John Mills

Personal information
- Born: 28 March 1953 (age 73)

Sport
- Sport: Swimming

Medal record
Men's swimming
Representing Great Britain
World Championships (LC)
| Bronze medal – third place | 1978 West Berlin | 4×100 m medley |
European Championships (LC)
| Bronze medal – third place | 1977 Jönköping | 100 m butterfly |
| Bronze medal – third place | 1977 Jönköping | 4×100 m medley |
Representing England
British Commonwealth Games
| Silver medal – second place | 1978 Montreal | 100 m butterfly |
| Silver medal – second place | 1978 Montreal | 4×100 m medley |
| Bronze medal – third place | 1970 Edinburgh | 4×200 m freestyle |

= John Mills (swimmer) =

British swimmer

John Maurice Mills (born 28 March 1953) is a retired British international swimmer.

==Swimming career==
He competed at the 1972 Summer Olympics and the 1976 Summer Olympics.

He represented England and won a bronze medal in the 4 x 200m freestyle relay, at the 1970 British Commonwealth Games in Edinburgh, Scotland.
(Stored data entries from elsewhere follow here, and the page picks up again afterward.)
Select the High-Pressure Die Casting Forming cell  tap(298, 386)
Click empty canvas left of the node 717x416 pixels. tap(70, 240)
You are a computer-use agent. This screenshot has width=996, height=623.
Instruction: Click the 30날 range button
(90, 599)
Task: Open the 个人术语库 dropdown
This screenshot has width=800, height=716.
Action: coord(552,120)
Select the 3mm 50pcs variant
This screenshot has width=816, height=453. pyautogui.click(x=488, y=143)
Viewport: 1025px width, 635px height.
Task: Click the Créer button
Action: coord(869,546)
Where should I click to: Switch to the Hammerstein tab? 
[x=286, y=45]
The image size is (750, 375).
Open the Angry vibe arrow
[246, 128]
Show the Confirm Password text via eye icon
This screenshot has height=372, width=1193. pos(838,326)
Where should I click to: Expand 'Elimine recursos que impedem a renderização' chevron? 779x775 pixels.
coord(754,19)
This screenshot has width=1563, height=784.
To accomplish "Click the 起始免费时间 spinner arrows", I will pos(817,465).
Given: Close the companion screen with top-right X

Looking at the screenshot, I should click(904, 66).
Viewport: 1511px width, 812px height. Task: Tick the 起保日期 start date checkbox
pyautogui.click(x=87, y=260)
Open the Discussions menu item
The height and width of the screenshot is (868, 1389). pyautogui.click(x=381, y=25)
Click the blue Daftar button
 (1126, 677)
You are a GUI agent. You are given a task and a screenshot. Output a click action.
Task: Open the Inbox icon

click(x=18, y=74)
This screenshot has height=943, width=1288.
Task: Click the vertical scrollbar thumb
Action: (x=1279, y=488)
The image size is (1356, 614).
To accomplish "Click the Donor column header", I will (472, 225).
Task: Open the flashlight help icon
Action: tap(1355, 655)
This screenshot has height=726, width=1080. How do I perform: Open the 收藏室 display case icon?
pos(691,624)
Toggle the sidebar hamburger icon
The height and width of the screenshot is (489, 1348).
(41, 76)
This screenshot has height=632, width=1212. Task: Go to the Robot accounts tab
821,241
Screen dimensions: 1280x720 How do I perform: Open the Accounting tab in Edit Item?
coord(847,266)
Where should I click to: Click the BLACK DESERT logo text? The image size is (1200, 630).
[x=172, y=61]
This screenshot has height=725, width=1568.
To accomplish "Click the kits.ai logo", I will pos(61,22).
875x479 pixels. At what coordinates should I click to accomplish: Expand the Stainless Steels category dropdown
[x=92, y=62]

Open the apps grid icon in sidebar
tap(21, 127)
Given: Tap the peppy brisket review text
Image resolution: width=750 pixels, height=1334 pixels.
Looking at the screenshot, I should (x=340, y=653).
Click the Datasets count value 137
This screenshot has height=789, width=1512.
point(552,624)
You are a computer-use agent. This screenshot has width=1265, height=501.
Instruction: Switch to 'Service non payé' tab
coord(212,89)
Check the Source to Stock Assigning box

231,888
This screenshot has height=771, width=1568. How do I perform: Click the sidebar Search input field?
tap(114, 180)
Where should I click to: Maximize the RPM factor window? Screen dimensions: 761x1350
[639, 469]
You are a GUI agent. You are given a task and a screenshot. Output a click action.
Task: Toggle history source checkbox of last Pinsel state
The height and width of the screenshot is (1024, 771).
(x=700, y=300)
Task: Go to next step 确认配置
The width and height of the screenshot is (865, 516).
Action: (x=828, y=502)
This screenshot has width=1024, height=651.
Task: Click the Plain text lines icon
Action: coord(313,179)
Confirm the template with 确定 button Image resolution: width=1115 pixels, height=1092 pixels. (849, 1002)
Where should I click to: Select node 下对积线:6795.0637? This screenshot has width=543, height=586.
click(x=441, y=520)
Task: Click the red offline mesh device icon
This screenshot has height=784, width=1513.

Eight years later he won double silver in the 100 metres butterfly and the 4 x 100m medley relay, at the 1978 Commonwealth Games in Montreal, Canada. He also won the ASA National Championship title in the 100 metres butterfly (1972, 1976, 1977, 1978) and the 1971 title in the 200 metres butterfly. He also won the 1971 ASA British National 1500 metres freestyle title.